Kasus suap ini terkait dengan pengalokasian dan penyaluran dana otonomi daerah khusus Aceh tahun anggaran 2018.
"KPK telah mengidentifikasi penggunaan kode 'satu meter' terkait dengan transaksi yang terjadi," ujar juru bicara KPK, Febri Diansyah, di Jakarta, Kamis, 5 Juli 2018.

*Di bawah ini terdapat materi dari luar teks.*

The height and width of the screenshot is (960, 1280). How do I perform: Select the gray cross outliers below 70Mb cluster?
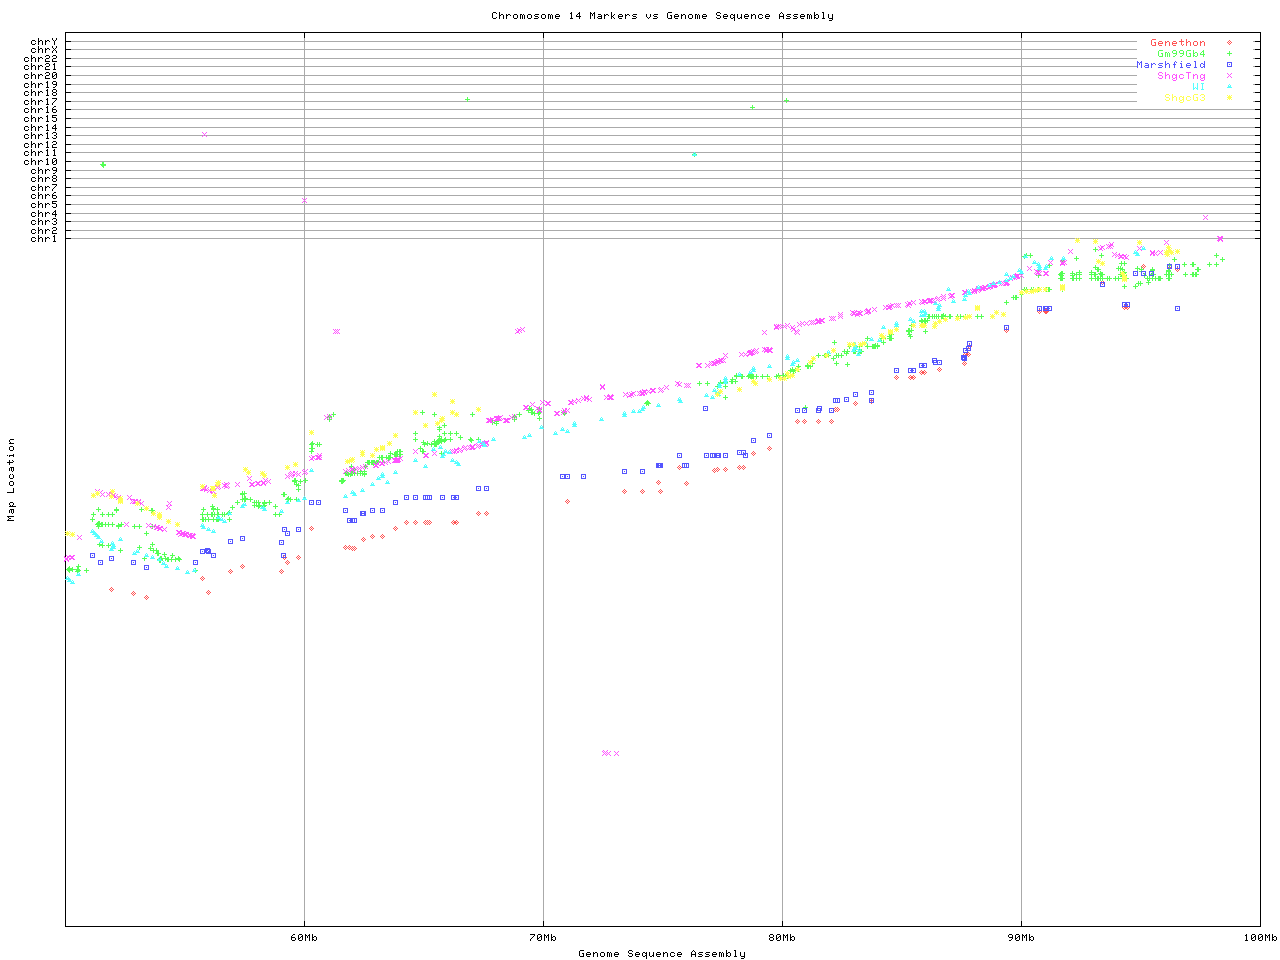point(610,753)
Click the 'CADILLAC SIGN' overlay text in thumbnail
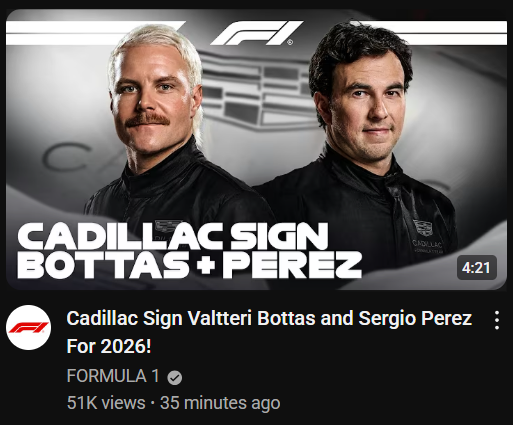This screenshot has height=425, width=513. pos(173,236)
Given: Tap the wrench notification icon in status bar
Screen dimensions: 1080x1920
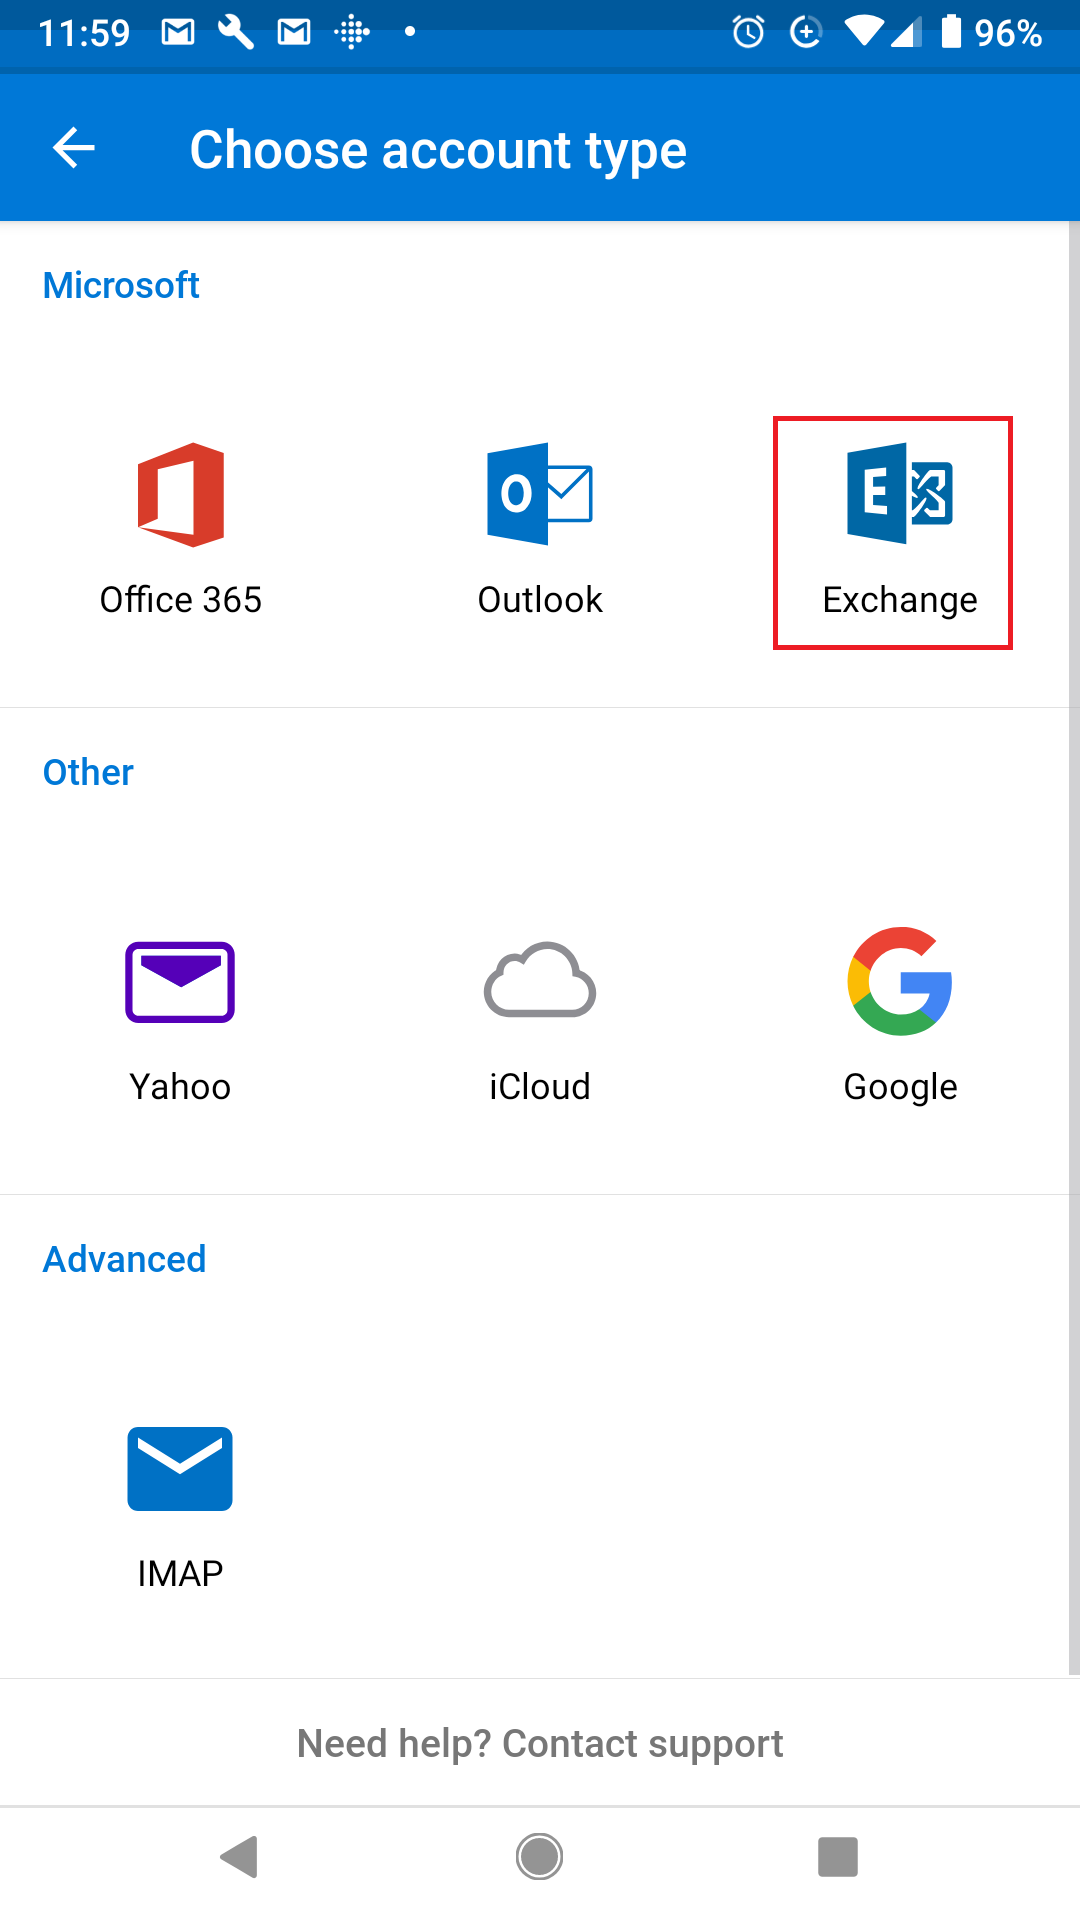Looking at the screenshot, I should tap(236, 33).
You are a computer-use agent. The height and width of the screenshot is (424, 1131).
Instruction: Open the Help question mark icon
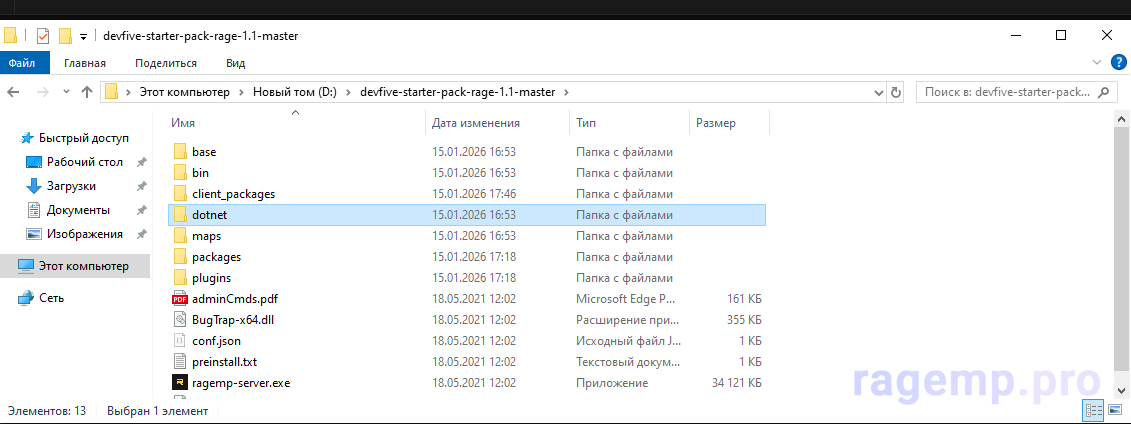1117,62
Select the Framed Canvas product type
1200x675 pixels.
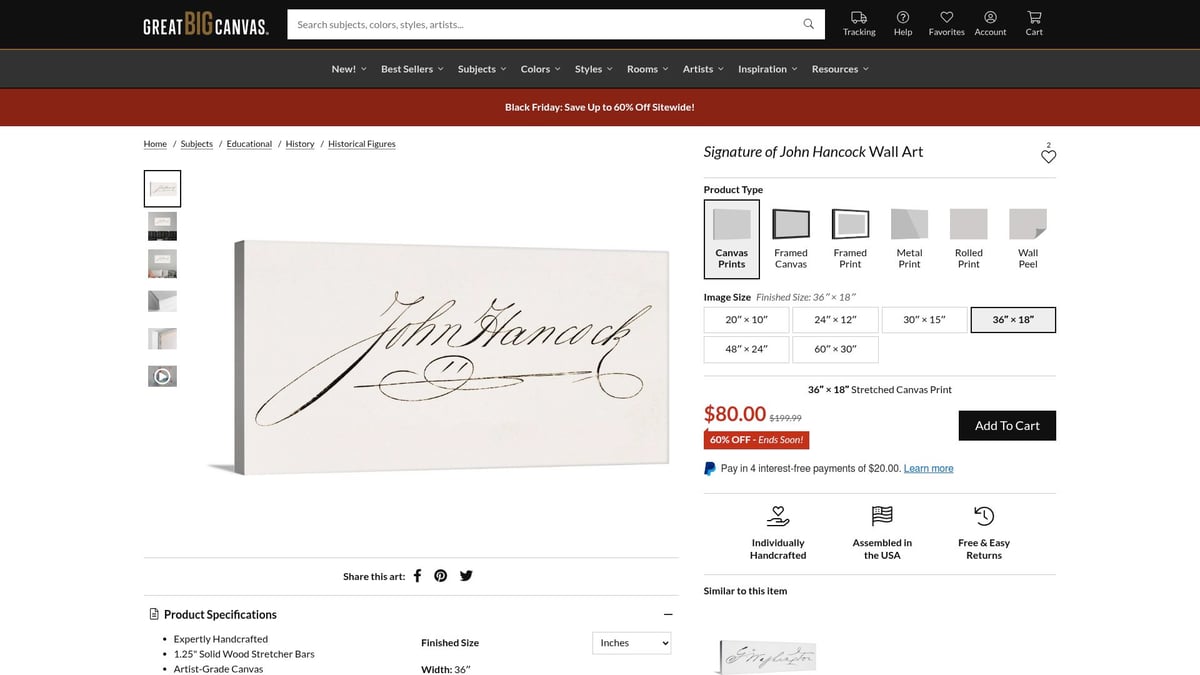pyautogui.click(x=791, y=239)
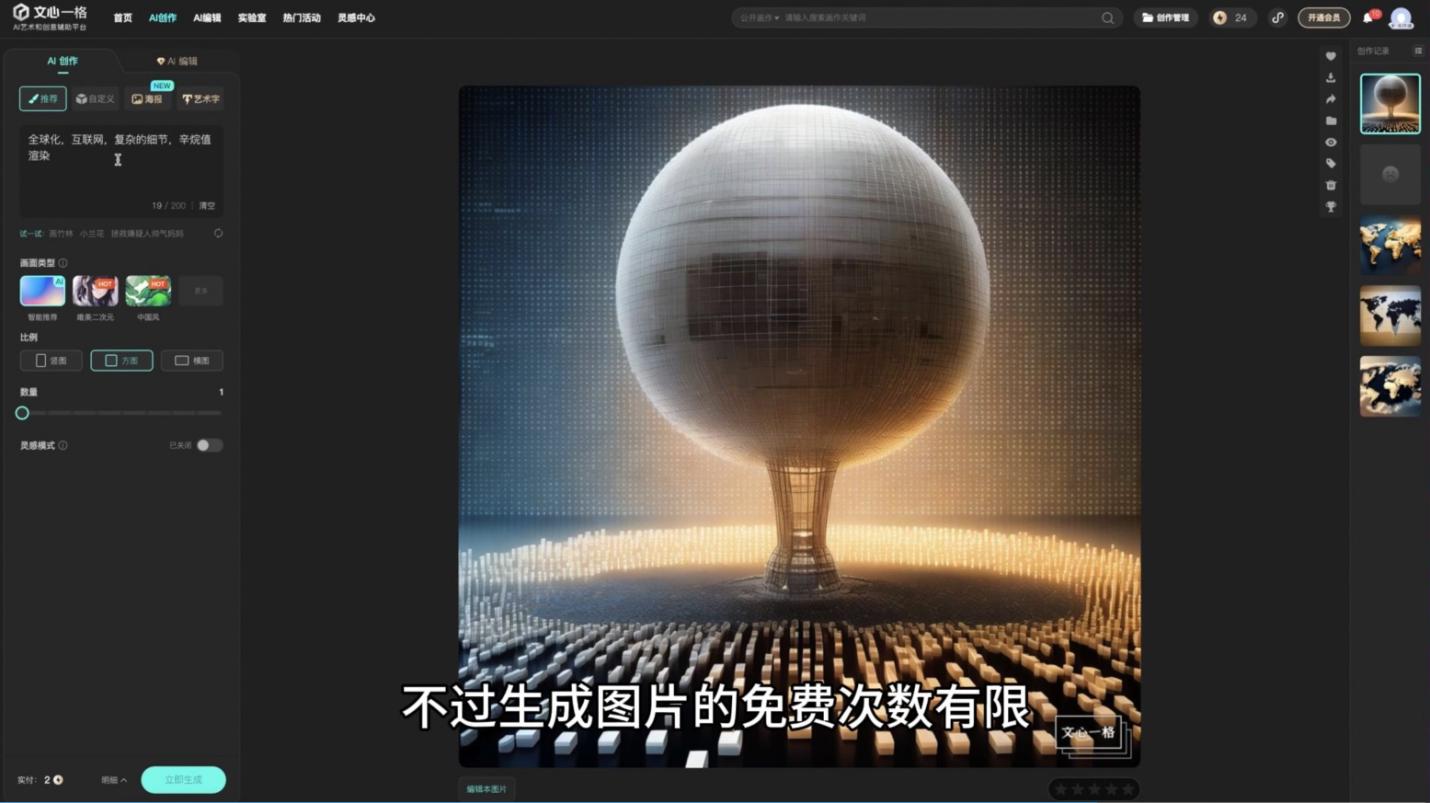This screenshot has width=1430, height=803.
Task: Expand the 明细 cost details
Action: pyautogui.click(x=112, y=780)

Baca juga: Gubernur Aceh Irwandi Yusuf Resmi Ditahan
Febri mengatakan KPK tengah mendalami dugaan fee 10 persen dari alokasi Dana Otonomi Khusus Aceh (DOKA). Fee 10 persen itu, kata dia, diduga mengalir ke sejumlah pejabat tingkat provinsi dan kabupaten di Aceh.
"Diduga 8 persen untuk sejumlah pejabat di tingkat provinsi dan 2 persen di kabupaten," katanya.
Febri menuturkan, saat ini, KPK sedang memeriksa dua orang dalam lanjutan kasus tersebut. Dua orang itu adalah Bupati Bener Meriah Ahmadi dan satu orang pihak swasta.
KPK menetapkan empat tersangka dalam kasus dugaan penerimaan hadiah atau janji oleh penyelenggara negara terkait dengan pengalokasian dan penyaluran DOKA Tahun Anggaran 2018. Keempat tersangka itu adalah Gubernur Aceh Irwandi Yusuf dan pihak swasta, Syaiful Bahri serta Hendri Yuzal, sebagai penerima suap. Lalu sebagai pemberi suap adalah Ahmadi.
Baca juga: Gubernur Aceh dan Bupati Bener Meriah Ditetapkan Tersangka KPK
Terungkapnya kasus ini bermula dari operasi tangkap tangan (OTT) yang digelar KPK di Aceh pada Selasa malam, 3 Juli 2018. Dalam operasi tersebut, KPK menyita uang tunai senilai Rp 50 juta dan bukti transfer.
KPK menyangka Irwandi Yusuf, dan Syaiful Bahri, serta Hendri Yuzal sebagai penerima melanggar Pasal 12 huruf a atau huruf b atau Pasal 11 dan Pasal 12 B Undang-Undang Tindak Pidana Korupsi. Sedangkan Ahmadi sebagai pemberi dijerat dengan Pasal 5 ayat 1 huruf a atau huruf b atau pasal 13 Undang-Undang Tipikor.